Electrocardiographic interventricular dispersion of repolarization during autonomic adaptation in LQT1 subtype of long QT syndrome.

OBJECTIVES

In LQT1 subtype of inherited long QT syndrome, repolarization abnormalities originating from defective I(Ks) render patients vulnerable to ventricular arrhythmia during sudden sympathetic activation. Experimental studies show lower I(Ks) density and longer action potential duration in left (LV) than in right (RV) ventricle. We studied interventricular dispersion of repolarization in patients with I(Ks) defect during autonomic tests.

DESIGN

We measured interventricular (difference of QT intervals between LV and RV type leads) and transmural electrocardiographic dispersion of repolarization from 25-lead electrocardiograms in nine asymptomatic KCNQ1 mutation carriers (LQT1) and eight controls during rest, Valsalva maneuver, mental stress, sustained handgrip and supine exercise.

RESULTS

LQT1 carriers showed increased interventricular dispersion of repolarization (13+/-9 ms vs. 4+/-4 ms, p=0.03) during all tests. Valsalva strain increased the difference between the study groups.

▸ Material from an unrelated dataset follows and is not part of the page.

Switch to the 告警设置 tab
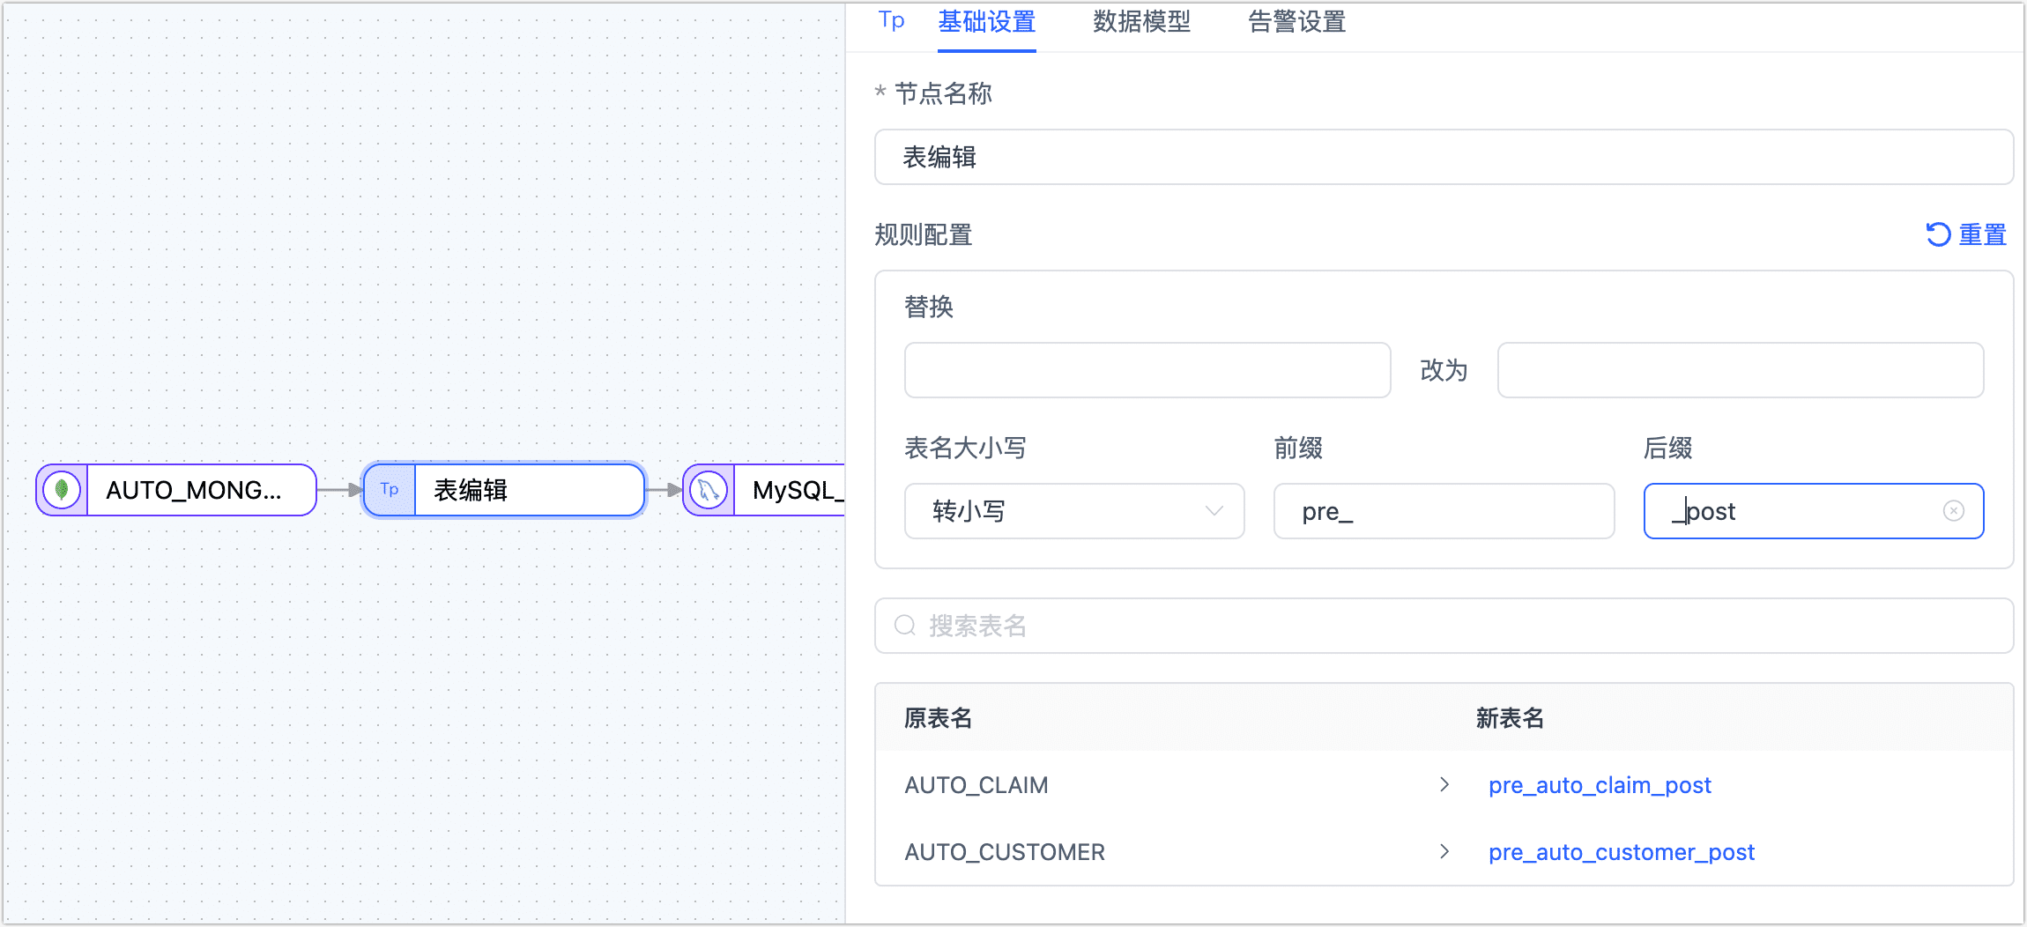Image resolution: width=2027 pixels, height=927 pixels. click(1296, 23)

In LQT1 carriers, interventricular dispersion of repolarization correlated weakly with electrocardiographic transmural dispersion of repolarization.

CONCLUSIONS

Asymptomatic KCNQ1 mutation carriers exhibit increased and by abrupt sympathetic activation augmented interventricular difference in electrocardiographic repolarization times. Interventricular and transmural repolarization dispersion behave similarly in patients with I(Ks) defect.